Market Profile is a unique method of studying market activity and in the process of price discovery looks for prices to return to prior value areas in both short- and long- term time frames. Value areas are determined by plotting prices in the form of a distribution and as the market trades, distributions are formed and patterns can be observed where the market tends to gravitate, much like the mode on a standard bell curve.
These value areas form price objectives. Saal points out that “the decline was pretty orderly,” but identifies $3.979 as a “value area target.”
It was a tale of two exchanges as data from the Commodity Futures Trading Commission showed contracting open interest at the IntercontinentalExchange and increasing open interest at the New York Mercantile Exchange. In its Commitments of Traders Report for the five trading days ended Oct. 11, long futures and options positions (2,500 MMBtu per contract) held by managed money at the IntercontinentalExchange fell 27,926 to 260,938 and short futures and options declined by 23,768 to 114,046.
Managed money at the New York Mercantile Exchange did the opposite. Long futures and options (10,000 MMBtu per contract) increased by 5,955 to 123,518 and short positions rose by 8,300 to 242,852. When adjusted for contract size long futures and options at both exchanges fell by 1,026 and short contracts increased by 2,358. For the five trading days ended Oct. 11, November futures fell 2.2 cents to $3.616.
Analysts see little change in market fundamentals but sense a change in market psychology. “Even though the gas market seems sold out and due for some type of rally, few participants were willing to step up and buy the market.

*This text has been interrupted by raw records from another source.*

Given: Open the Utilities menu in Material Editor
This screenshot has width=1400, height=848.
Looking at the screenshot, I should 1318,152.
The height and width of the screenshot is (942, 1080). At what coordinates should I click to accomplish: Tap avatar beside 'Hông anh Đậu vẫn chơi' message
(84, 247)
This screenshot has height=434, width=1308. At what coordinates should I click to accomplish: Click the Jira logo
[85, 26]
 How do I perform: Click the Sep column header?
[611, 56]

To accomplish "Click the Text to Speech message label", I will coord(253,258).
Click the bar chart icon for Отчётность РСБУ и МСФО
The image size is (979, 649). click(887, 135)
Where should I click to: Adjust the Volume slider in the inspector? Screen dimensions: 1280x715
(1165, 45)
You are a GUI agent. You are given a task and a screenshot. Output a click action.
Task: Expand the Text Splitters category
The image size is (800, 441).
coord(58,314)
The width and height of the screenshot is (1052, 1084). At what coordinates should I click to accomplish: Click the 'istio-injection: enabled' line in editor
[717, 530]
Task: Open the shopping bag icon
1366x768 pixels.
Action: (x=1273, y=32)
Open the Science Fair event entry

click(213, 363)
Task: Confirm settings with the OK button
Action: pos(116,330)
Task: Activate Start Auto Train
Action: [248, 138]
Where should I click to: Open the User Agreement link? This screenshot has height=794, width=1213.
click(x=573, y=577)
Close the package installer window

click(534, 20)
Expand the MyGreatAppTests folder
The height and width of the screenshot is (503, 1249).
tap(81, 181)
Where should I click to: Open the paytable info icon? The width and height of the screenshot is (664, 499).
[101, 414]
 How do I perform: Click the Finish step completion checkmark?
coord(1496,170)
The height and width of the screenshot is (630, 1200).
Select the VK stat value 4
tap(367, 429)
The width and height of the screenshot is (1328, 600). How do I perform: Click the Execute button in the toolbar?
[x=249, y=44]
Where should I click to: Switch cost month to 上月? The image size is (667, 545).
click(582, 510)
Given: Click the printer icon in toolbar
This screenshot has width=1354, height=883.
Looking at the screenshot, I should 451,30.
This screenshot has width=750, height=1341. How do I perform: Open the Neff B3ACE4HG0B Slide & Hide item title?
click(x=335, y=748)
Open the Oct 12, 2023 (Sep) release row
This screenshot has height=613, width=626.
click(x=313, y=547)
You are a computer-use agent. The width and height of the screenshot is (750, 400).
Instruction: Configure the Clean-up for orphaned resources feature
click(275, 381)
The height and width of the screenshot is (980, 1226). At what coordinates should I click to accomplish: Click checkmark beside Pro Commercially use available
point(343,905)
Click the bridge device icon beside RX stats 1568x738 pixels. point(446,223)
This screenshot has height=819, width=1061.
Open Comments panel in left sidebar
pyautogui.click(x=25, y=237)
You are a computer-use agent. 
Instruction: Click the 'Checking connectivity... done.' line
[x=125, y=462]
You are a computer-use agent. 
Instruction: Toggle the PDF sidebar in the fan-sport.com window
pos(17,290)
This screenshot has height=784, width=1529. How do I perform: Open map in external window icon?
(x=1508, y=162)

The psychology seemed to change late Thursday [last week],” said Mike DeVooght, president of DEVO Capital, a Colorado-based trading and risk management firm.
“We had a gas storage number that should have been considered bearish, but when the market failed to sell off, it seemed to spark a round of short-covering. On a fundamental basis, the gas market continues to look negative. But we would not rule out some type of short-covering rally over the next couple weeks,” he said in a weekend note to clients.
From a risk management standpoint, DeVooght counsels both trading accounts and end-users to stand aside. Producers and those with exposure to lower prices should continue to hold a strip consisting of November-March $4.75 put options offset by the sale of $7 calls for a 16- to 20-cent debit.
Near-term weather forecasts show a cool Southeast and warm Southwest. In its six- to 10-day outlook, MDA EarthSat predicts cooler-than-normal temperatures south and east of a broad arc extending from Pennsylvania to Illinois to Louisiana. “The forecast has held mostly consistent over the weekend. The core of the strongest cold has shifted into the one- to five-day period, though a lingering day or two of much-belows appears likely in the Southeast early,” the forecaster said.
“The lack of a stable cold air connection should allow for some brief, marginal warming at mid-period before a secondary round of belows arrives in the central U.S. late. This pattern has the support of the MJO [Madden Julian Oscillation], which will be traversing through its cooler phases one and two, as well as what should be a negative spike in the AO [Arctic Oscillation]. Confidence [in the forecast] remains moderate to high.”